- Opening Delimiter -
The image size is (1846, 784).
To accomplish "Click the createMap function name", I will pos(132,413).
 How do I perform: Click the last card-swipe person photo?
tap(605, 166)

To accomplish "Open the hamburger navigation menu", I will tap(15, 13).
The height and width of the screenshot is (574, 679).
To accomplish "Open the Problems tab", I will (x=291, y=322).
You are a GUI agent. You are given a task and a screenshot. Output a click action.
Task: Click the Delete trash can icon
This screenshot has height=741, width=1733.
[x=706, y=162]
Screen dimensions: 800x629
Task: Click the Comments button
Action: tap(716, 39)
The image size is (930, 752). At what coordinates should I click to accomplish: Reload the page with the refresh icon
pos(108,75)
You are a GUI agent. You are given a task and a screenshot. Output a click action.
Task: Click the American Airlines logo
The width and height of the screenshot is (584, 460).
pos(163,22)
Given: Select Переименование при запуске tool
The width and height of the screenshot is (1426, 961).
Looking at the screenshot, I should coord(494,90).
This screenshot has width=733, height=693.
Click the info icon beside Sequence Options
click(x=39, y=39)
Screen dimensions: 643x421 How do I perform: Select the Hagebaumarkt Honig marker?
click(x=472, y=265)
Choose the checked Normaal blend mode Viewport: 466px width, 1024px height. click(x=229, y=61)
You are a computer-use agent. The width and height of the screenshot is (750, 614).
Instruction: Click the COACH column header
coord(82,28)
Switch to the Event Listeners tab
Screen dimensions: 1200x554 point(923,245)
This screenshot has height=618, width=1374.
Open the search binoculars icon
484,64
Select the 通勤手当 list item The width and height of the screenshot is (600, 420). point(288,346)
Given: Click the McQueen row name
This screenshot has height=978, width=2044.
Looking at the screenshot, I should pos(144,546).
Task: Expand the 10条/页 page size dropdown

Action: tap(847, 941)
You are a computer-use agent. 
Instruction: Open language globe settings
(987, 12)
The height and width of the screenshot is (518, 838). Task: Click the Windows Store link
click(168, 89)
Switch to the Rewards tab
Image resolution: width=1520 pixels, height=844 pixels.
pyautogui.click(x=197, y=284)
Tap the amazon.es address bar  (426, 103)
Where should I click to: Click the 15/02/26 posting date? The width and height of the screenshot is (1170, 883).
- Closing Delimiter -
GOAL OF THE EXERCISE: Each line from the one holding "Select the 通勤手当" through the last line of the data is to be transcribed exactly, with nothing else added.

EXERCISE RESPONSE:
Select the 通勤手当 list item The width and height of the screenshot is (600, 420). point(288,346)
Given: Click the McQueen row name
This screenshot has height=978, width=2044.
Looking at the screenshot, I should pos(144,546).
Task: Expand the 10条/页 page size dropdown

Action: tap(847, 941)
You are a computer-use agent. 
Instruction: Open language globe settings
(987, 12)
The height and width of the screenshot is (518, 838). Task: Click the Windows Store link
click(168, 89)
Switch to the Rewards tab
Image resolution: width=1520 pixels, height=844 pixels.
pyautogui.click(x=197, y=284)
Tap the amazon.es address bar  (426, 103)
Where should I click to: Click the 15/02/26 posting date? The width and height of the screenshot is (1170, 883).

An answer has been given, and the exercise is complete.